* Investors wary of further BOJ easing, intervention
* U.S. private sector shed 169,000 jobs in November
* ECB policy meeting, U.S. nonfarm payrolls loom (Updates prices, adds comment)
By Wanfeng Zhou
NEW YORK, Dec 2 (Reuters) - The dollar rose against the yen on Wednesday after Japanese Prime Minister Yukio Hatoyama said the yen's rise could not be left "as it is" and on speculation the Bank of Japan may take additional easing measures.
The euro held steady ahead of a policy meeting on Thursday of the European Central Bank, which is expected to announce details of how and when it will remove generous liquidity from the system. The ECB could also upgrade its economic growth forecasts.
Hatoyama said on Wednesday it was unclear if the yen's recent rise was temporary but that it could not be left "as it is," the Nikkei business newspaper reported on its website.
Japan's Chief Cabinet Secretary Hirofumi Hirano said Hatoyama's comments on the yen's rise were not a comment about currency intervention.
The Bank of Japan's measures unveiled on Tuesday to combat deflation and keep short-term interest rates down also prompted investors betting on a stronger yen to square positions and take profits.

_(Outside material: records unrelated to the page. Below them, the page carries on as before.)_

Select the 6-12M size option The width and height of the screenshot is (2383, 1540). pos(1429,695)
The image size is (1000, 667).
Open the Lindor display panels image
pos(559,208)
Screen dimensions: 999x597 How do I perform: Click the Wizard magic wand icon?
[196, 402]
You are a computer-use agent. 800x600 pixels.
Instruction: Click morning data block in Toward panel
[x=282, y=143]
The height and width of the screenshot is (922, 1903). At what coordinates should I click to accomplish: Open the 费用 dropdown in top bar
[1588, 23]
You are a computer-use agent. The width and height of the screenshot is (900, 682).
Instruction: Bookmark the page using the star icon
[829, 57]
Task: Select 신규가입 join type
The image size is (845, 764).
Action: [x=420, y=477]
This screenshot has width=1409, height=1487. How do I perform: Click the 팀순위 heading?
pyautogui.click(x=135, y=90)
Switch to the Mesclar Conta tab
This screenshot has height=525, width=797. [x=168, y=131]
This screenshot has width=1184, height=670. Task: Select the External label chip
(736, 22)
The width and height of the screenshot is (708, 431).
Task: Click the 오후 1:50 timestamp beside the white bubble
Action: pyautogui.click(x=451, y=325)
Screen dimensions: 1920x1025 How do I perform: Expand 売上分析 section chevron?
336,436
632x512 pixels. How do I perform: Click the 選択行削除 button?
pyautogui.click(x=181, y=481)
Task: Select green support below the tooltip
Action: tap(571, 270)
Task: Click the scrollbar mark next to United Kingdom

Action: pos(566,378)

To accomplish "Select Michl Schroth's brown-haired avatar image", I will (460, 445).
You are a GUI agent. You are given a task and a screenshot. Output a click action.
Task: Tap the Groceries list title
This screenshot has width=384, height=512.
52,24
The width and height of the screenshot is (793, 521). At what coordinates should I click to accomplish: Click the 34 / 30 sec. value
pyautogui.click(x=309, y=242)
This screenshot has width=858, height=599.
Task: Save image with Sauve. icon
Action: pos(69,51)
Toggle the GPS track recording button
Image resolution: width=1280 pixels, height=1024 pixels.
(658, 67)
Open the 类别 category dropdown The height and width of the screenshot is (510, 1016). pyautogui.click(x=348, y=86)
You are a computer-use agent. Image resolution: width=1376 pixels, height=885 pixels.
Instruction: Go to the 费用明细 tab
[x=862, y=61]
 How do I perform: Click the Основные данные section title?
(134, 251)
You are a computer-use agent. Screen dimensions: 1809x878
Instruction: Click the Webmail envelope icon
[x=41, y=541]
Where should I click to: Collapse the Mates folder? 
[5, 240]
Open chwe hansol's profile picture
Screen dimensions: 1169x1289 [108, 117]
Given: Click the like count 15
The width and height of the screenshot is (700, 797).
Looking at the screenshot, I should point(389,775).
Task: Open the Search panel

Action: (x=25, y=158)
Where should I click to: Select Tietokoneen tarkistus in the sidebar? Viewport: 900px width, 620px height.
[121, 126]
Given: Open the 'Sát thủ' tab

There are "concerns about the risk of further quantitative measures from the Bank of Japan or even intervention, which were exacerbated by the (PM) comments overnight and by the Bank of Japan's policy announcement yesterday," said Daniel Katzive, currency strategist at Credit Suisse in New York. "That's made the market a little bit nervous."
In morning trading, the dollar stood at 87.32 yen, up 0.7 percent on the day and pulling further away from a 14-year low of 84.82 yen hit on electronic trading platform EBS last week. Traders said a break above 87.50 yen would trigger pre-placed buy orders and herald a stronger push higher.
The euro was up 0.7 percent at 131.67 yen but was little changed against the dollar at $1.5079. The euro zone single currency hit a near 16-month high of $1.5145 on EBS last week.
A senior International Monetary Fund official said on Wednesday the euro was on "the strong side" against the dollar, echoing a view expressed in an IMF report the previous day.
Earlier, a report by ADP Employer Services showed the U.S. economy shed 169,000 private-sector jobs in November. While that was fewer than the 195,000 lost in October, it was higher than an economists' forecast for a decline of 155,000.
The government releases U.S. November nonfarm payrolls data on Friday.
"Overall, ADP is worse than expected, so it could be a negative for risk appetite," said Brian Dolan, chief currency strategist at Forex.com in Bedminster, New Jersey. "But I have to think that with the ECB tomorrow and U.S. payrolls on Friday, we're not going to be going very far today."